Count how many lines in the material contain the word "link", and reply with only that number.

Records of target positions:

--- START ---

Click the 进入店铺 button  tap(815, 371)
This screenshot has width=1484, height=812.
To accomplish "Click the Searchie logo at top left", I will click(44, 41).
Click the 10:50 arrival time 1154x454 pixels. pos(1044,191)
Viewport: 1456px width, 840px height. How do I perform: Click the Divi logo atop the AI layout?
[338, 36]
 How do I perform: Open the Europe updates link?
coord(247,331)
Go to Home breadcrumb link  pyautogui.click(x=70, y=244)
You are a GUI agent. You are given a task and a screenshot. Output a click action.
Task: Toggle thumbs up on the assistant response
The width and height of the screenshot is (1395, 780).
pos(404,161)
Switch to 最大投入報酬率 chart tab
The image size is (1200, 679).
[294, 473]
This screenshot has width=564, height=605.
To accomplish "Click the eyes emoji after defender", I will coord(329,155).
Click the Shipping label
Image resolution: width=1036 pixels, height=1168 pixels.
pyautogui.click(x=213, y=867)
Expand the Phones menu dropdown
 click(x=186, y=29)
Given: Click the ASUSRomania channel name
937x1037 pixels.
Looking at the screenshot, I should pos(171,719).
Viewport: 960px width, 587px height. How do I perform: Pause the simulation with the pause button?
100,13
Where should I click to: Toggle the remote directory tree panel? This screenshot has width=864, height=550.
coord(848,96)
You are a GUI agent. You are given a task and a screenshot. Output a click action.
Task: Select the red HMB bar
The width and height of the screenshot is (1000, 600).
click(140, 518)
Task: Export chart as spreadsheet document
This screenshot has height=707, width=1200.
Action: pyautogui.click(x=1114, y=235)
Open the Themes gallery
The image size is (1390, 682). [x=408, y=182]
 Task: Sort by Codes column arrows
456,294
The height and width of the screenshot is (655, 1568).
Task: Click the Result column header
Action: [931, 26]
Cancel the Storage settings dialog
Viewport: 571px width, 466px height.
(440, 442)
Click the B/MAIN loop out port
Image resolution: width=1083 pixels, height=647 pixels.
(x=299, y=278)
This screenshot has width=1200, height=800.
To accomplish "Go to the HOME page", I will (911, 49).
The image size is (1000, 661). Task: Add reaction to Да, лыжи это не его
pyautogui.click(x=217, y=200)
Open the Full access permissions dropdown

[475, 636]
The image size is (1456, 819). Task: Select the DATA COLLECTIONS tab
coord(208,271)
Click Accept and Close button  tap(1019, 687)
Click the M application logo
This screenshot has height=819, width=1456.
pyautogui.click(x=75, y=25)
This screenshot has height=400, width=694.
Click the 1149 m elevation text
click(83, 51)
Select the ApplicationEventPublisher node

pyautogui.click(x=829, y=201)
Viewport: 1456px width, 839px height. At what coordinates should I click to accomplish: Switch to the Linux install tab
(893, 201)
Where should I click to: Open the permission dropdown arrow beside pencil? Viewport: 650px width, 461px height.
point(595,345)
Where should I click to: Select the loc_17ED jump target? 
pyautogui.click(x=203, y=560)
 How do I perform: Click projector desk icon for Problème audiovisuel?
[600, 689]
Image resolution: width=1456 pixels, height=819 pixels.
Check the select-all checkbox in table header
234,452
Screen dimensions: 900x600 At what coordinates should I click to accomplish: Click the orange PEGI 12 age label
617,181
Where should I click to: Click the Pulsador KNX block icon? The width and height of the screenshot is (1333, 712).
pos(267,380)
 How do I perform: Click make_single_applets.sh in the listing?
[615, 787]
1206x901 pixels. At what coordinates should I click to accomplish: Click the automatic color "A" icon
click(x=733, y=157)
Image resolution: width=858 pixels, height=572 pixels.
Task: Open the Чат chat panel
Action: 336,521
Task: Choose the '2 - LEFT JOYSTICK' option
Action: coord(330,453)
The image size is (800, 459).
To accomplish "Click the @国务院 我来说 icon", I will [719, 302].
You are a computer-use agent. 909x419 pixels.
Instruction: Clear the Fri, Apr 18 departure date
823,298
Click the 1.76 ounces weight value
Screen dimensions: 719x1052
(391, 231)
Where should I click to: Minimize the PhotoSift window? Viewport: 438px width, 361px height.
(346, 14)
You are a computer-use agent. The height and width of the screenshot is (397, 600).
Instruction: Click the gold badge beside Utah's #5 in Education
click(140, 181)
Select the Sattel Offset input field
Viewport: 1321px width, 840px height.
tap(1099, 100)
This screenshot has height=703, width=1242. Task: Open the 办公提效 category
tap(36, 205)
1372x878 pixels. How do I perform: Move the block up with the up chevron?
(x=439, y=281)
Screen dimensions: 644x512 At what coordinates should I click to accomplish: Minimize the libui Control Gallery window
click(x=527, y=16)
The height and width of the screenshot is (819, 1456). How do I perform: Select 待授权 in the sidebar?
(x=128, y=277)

--- END ---

→ Task output
2